Volatile Markets : 4 Things To Note For Mutual Fund Investors

Mutual Fund Investors Should Not Do These 4 Things in Current Volatile Markets Scenario


Indian stock market is currently going through a correction phase. In this article, we will discuss the 4 things to note for mutual fund investors in current volatile markets in order to generate higher returns.

Volatile Markets : 4 Things To Note For Mutual Fund Investors

Lets discuss the which are those 4 things to note for mutual fund investors in current volatile markets.

4 Things To Note For Mutual Fund Investors in Volatile Markets
Volatile Markets : 4 Things To Note For Mutual Fund Investors

1.Do Not Focus Too Much on Current Market Scenario

  • Indian stock market has entered a correction since last couple of weeks due to lack of measures in the budget 2019 to stimulate the economy. Also, taxation on the super rich has adversely affected the foreign investments and soured the market mood.
  • The Indian equity markets is going through a slow down due to both internal and external factors. Following are some of the factors/reasons behind the slowdown.
    1. Internal factors : NBFC crisis, Slowdown in auto sales, consumption and manufacturing
    2. External factors : US China trade, Brexit, uncertainty in crude oil prices, overall slowdown in global economic activity
  • Thus, you should not take your investment decisions in this kind of current scenario in the stock market. You should always remind yourself one important thing that you are investing in the stocks to achieve your long-term financial goals.
  • So, you should not focus on or worry too much for the short-term volatility and sentiment in the current market scenario.
BSE Sensex Falling Trend  (from 15th July 2019 to 9th August 2019)
BSE Sensex Falling Trend (from 15th July 2019 to 9th August 2019)
Source :

2.Do Not Stop Your SIPs

  • SIP route helps you average your purchase price and helps you with better returns with relatively lower risks. This rule applies for all Equity SIPs.
  • When market sentiments start becoming a bit panic or unshielded, most of the investors start worrying about their regular investments SIPs and raising a question on continuing their SIP investments. But, stopping your SIPs would not be a smart move.
  • The investors who would continue with the SIP investments during the market slump would gain by buying more units of the same fund. It helps them to buy stocks at a discount.
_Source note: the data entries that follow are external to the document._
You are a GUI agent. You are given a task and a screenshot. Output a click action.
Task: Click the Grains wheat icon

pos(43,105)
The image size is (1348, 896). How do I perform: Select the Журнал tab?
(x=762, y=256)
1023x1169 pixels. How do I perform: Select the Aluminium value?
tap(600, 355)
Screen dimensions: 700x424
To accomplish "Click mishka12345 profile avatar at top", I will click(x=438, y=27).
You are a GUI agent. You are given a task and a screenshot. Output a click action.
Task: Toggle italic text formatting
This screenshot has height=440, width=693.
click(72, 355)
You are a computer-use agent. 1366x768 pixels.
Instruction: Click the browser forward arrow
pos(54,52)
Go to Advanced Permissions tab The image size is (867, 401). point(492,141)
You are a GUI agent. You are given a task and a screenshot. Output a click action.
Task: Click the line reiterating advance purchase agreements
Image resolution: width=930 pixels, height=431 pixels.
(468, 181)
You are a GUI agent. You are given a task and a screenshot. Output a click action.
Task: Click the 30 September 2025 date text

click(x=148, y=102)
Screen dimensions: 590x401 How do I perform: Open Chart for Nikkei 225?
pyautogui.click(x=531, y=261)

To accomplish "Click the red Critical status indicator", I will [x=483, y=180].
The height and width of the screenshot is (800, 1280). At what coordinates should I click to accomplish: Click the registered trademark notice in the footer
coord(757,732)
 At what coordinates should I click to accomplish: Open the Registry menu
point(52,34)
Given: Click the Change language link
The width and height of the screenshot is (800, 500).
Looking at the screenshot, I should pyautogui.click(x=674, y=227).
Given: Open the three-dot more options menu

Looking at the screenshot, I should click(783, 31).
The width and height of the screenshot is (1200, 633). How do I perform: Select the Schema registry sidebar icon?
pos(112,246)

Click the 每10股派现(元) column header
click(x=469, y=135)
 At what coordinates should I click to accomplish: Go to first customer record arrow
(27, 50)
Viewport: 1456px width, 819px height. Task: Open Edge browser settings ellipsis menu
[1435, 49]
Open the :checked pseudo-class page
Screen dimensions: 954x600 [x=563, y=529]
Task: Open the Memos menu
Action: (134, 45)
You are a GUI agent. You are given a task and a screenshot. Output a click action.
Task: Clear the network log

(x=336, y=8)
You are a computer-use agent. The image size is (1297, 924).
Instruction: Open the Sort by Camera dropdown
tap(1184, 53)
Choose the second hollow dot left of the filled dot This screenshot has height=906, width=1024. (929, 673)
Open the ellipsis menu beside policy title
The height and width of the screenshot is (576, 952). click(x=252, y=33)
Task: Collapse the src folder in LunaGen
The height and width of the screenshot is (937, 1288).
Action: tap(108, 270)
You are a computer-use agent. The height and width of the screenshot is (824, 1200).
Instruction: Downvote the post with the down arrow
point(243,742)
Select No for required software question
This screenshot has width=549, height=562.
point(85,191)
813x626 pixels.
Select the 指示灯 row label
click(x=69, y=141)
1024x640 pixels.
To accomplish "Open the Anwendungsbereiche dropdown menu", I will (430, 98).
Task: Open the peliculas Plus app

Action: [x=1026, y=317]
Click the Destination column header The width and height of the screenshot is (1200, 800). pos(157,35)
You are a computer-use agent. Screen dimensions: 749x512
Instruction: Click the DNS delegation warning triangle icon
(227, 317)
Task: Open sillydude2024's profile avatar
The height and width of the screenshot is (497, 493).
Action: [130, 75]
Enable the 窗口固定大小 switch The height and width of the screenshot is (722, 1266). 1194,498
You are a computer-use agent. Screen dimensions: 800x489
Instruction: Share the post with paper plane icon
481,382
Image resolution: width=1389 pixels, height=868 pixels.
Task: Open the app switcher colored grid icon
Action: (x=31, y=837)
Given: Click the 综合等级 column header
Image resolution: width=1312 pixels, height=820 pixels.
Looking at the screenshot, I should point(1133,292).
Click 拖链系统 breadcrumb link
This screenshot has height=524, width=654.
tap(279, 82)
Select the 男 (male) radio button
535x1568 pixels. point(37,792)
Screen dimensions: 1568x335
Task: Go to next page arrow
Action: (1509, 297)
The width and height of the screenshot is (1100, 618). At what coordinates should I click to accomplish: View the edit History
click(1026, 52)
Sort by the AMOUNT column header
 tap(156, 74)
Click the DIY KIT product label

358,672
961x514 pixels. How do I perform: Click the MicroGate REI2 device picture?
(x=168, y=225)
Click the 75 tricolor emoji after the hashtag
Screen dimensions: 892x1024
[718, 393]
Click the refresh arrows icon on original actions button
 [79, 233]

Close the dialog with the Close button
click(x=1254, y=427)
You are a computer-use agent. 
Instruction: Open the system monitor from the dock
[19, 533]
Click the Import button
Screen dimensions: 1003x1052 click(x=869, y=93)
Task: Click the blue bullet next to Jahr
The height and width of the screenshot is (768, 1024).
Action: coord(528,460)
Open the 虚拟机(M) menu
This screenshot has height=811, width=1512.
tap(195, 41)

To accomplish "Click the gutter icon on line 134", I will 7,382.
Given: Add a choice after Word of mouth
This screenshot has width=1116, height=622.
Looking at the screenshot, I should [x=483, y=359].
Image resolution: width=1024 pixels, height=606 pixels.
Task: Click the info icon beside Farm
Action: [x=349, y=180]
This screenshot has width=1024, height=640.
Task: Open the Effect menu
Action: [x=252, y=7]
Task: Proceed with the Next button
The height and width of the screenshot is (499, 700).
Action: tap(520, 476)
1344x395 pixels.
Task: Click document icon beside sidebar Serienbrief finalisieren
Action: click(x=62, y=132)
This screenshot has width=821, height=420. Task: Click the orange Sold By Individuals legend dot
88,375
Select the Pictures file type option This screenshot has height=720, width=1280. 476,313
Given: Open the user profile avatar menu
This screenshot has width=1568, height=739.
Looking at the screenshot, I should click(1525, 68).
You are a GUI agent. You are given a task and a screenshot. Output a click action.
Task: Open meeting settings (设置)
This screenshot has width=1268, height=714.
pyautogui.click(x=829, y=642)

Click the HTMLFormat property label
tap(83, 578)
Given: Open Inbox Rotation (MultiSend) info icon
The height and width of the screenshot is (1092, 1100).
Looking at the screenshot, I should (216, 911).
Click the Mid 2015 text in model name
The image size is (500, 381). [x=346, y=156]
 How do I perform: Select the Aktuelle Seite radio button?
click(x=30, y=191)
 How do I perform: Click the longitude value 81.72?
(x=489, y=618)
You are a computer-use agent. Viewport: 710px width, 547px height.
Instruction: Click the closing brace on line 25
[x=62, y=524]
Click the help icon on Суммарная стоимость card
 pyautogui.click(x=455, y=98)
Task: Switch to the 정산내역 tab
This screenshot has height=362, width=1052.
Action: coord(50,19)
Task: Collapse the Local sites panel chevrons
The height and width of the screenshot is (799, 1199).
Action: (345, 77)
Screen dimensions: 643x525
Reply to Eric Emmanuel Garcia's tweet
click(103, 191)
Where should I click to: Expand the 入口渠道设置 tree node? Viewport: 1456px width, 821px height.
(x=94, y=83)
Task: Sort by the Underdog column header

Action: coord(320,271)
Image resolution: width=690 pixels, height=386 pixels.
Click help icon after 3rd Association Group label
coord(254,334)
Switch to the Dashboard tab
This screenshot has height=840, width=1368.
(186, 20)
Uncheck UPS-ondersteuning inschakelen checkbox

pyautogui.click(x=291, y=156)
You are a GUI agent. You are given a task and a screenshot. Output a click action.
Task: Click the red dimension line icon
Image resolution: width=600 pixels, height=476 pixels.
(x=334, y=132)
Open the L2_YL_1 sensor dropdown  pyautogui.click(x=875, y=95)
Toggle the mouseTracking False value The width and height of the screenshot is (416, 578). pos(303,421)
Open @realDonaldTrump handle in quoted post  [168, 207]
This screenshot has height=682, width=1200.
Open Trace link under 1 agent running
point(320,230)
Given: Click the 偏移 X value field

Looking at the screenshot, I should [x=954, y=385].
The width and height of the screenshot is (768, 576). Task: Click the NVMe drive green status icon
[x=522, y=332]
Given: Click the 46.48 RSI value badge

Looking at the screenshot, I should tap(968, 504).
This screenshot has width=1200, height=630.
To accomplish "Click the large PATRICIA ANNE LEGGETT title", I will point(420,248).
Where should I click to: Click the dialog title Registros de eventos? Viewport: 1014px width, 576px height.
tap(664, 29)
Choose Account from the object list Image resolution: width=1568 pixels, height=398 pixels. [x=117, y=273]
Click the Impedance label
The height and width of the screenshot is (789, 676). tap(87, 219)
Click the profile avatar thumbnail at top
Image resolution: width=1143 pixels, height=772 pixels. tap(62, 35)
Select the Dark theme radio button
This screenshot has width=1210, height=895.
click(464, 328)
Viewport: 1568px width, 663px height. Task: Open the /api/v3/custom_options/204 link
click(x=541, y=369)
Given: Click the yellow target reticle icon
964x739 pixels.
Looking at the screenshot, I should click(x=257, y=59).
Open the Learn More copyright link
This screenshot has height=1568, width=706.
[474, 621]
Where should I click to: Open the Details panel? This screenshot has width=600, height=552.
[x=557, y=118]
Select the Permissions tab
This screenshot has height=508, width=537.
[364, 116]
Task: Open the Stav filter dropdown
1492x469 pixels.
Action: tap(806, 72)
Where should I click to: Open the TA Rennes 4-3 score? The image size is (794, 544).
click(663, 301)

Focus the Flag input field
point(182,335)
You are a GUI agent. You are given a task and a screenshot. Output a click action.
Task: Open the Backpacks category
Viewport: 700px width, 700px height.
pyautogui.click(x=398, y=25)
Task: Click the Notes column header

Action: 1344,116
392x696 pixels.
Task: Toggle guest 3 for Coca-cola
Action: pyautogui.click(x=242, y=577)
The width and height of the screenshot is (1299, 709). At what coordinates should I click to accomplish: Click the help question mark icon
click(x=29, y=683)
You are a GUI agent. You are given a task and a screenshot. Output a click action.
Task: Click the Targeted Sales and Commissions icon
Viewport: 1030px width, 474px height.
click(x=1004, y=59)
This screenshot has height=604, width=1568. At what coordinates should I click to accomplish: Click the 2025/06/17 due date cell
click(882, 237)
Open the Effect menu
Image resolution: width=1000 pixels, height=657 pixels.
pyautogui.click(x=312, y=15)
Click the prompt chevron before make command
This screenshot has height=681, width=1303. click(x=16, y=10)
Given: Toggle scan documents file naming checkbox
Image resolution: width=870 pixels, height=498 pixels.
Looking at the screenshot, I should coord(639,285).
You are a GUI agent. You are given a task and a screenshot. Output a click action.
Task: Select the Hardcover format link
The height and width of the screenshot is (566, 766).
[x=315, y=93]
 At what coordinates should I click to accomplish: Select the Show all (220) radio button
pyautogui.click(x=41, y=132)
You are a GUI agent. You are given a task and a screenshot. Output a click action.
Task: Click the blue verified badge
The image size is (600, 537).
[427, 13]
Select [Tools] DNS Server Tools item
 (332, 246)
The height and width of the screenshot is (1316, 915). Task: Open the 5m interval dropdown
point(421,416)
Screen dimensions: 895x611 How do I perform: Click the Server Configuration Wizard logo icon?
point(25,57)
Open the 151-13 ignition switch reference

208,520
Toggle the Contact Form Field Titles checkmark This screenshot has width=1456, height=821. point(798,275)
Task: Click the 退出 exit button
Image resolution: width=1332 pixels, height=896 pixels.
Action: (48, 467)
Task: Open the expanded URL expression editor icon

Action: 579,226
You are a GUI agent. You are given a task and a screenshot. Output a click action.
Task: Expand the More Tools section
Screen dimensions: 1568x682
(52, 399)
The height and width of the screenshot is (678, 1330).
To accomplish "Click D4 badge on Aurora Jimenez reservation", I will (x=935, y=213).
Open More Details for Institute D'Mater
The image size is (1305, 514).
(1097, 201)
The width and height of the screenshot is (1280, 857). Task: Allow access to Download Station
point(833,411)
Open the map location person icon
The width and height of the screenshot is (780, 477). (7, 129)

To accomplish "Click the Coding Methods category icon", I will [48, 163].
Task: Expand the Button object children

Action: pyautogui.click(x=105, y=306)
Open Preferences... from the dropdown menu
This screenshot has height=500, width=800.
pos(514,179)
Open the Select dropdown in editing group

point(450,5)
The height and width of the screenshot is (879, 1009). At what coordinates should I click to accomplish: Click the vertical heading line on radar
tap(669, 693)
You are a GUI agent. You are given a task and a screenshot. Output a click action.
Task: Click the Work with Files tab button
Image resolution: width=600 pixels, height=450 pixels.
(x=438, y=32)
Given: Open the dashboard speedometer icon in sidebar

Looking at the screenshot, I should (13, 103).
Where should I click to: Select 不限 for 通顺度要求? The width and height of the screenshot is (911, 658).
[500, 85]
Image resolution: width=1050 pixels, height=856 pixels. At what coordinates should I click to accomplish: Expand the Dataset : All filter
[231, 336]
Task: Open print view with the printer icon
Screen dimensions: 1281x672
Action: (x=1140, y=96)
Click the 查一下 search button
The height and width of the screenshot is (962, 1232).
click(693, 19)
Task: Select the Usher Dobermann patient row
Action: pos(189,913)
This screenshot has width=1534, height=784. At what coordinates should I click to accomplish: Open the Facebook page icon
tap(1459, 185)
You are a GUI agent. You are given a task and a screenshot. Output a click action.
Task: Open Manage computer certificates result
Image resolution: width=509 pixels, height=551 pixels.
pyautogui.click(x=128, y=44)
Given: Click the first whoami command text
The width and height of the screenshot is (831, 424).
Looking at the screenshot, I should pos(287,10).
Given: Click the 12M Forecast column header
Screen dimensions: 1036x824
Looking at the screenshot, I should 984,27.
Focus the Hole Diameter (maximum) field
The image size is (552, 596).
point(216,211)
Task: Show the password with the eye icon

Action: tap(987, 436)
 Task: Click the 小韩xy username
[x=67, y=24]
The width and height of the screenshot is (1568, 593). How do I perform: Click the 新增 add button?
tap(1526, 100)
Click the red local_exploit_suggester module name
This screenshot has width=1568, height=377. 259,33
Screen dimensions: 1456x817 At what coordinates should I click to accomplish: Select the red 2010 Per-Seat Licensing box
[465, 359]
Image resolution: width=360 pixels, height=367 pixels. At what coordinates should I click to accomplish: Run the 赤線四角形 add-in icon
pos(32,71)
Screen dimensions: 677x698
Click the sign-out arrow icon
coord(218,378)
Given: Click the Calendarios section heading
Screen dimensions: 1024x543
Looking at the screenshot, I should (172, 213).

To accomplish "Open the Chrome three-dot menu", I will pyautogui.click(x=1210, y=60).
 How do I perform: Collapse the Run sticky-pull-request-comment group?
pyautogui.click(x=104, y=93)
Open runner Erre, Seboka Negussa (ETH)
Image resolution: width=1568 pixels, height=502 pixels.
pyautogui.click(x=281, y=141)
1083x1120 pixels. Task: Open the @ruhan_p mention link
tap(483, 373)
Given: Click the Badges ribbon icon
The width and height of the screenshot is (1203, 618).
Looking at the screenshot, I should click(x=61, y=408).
Hence those investors who stick to their SIP investments would gain significantly through a lower average price of holdings.
  • So, you should not stop your SIPs in current market scenario in order to get the advantage of stock purchases at the discount.

3.Do Not Change Your Original Investment Allocation

  • Most of the investors tend to change their investments in times of market volatility. 
  • The BSE Sensex is trading lower compared to the 1-year-ago and 3-months-ago levels, while it is flat compared to its level 6 months ago.
    • In the past one year, small cap and mid cap funds have offered negative returns of almost -16% and -12%, respectively.
    • Thus, many investors tend switch to large cap funds to be safer if mid cap and small cap funds are not showing the expected performance. But that is not a right move.
  • Keep on altering the original investment allocation would affect your investments and can hamper your long-term returns.
  • Don’t think about changing allocations, moving to safer schemes etc. The best thing to do is to do nothing, in such uncertain, volatile market conditions. So, Stick to your asset allocation.
Mutual Fund Reviews By Invest Yadnya

4. Don’t Be Too Excited

  • Many smart investors make strategic allocations in a falling market to maximize wealth. Such tactical allocations will definitely helps you to buy more in a sluggish market.
  • An aggressive investor is prepared to take higher risk in anticipation of higher returns. Many times, you tend to go overloaded in the sentiment of becoming too excited in falling markets.
  • However, you should allocate your surplus funds to make strategic investments only after thinking it through. Allocate only the part you do not need in a short term.
  • Don’t be too excited for profit booking by going overloaded in sluggish markets. The market may not move as per your expectation and you might incur losses in the process.
Value Funds vs Multicap Funds

Value Funds Vs Multicap Funds

Comparative Analysis of Value vs Multicap Mutual Funds


In this article, we are going to do a comparative analysis of Value Funds Vs Multicap Funds, based on the parameters such as market capitalization, sector allocation, returns (calendar returns, trailing returns, rolling returns) and risk ratios etc.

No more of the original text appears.